A slim figure in a white dress with a long tumble of auburn waves slices through the crowd, headed straight for him.
It’s Barbara.
“Hey!” she calls out, finally reaching his hand and pecking his cheek. “I decided to come after all. Oops!” With a giggle, she uses her thumb to rub his face where she’d just kissed. “Got lipstick on you. Well, aren’t you going to say hello?”
Van has forgotten how to speak.
CHAPTER 27
Irina
IRINA STUDIES THE SLOSHING WATERS OF THE CHANNEL UNTIL SHE begins to feel the balcony is sloshing, and leans into Darius for stability. He’s enjoying Charlevoix so much that she feels sick to her stomach because only she knows that he’ll probably never come back here. After she abandons him with their child and divorces him…or maybe she can get an annulment. Aren’t annulments standard operating procedure in Vegas? Then she would still have left a mistake behind, two mistakes, actually. But she wouldn’t be a divorcee.
Whatever she is, Darius won’t be coming back here for Christmas parties and birthdays and family weddings. He’ll be no one’s son-in-law.

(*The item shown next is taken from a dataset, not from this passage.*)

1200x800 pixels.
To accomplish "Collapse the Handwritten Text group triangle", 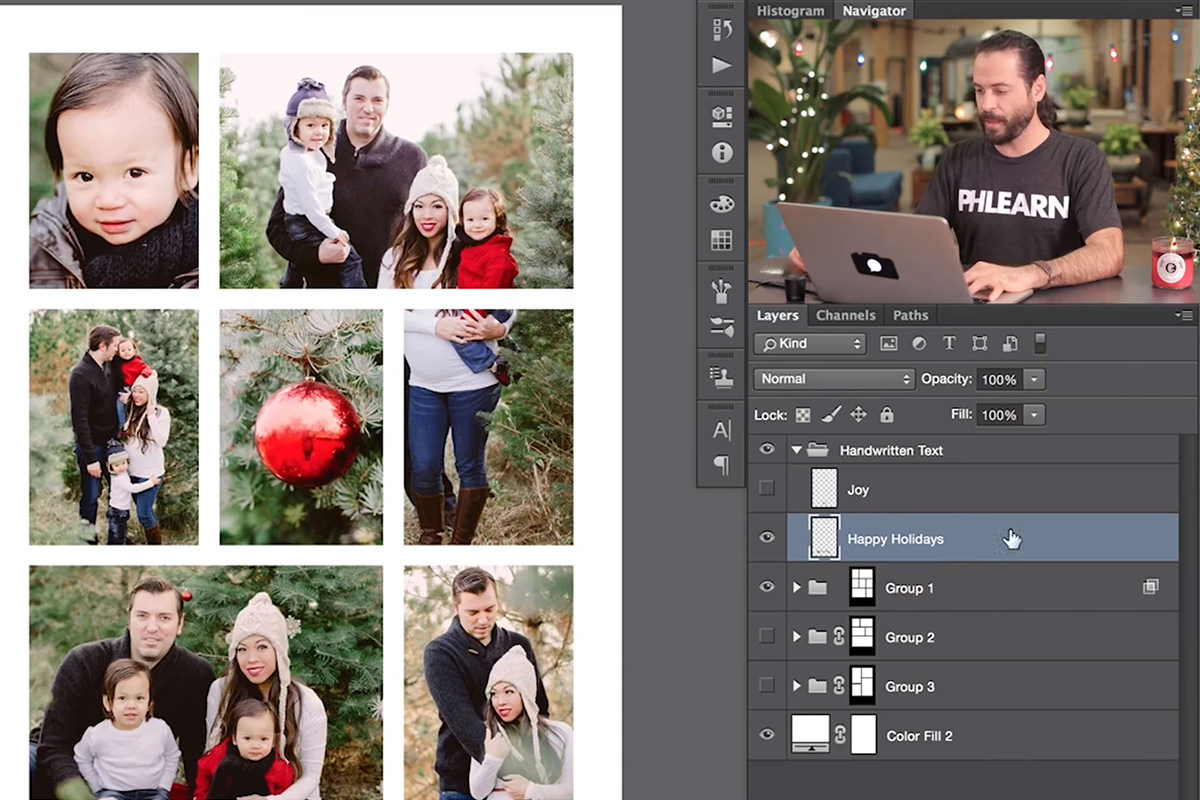I will coord(795,450).

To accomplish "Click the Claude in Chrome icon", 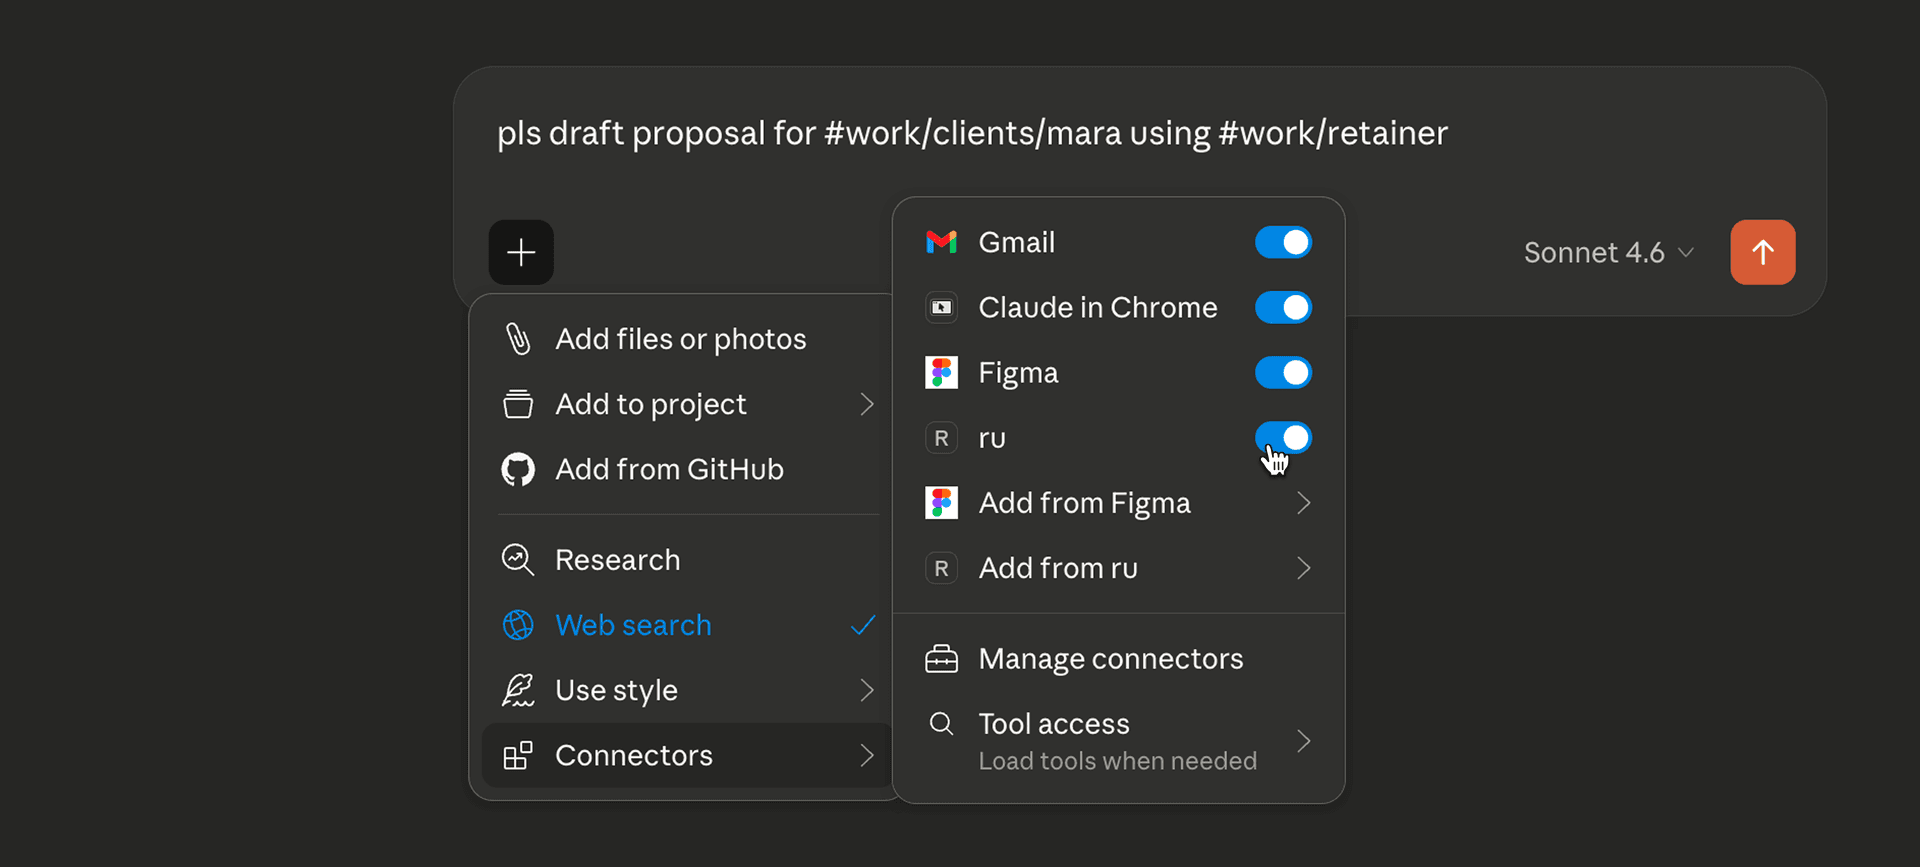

Though, he could bring the baby here, Irina realizes. The baby is still Mira and Max’s grandchild, cousin to Katya’s kids, Van’s niece or nephew.
Her field of vision collapses to a pinprick of jade-colored light where the lake should be, and Irina feels lighter than she’s been in weeks.
Then there’s shouting, and she feels the scratch of the wooden balcony under her legs, and Darius holding up her torso.
Irina opens her eyes. Darius’s face is so close he blots out the sun like the moon in an eclipse.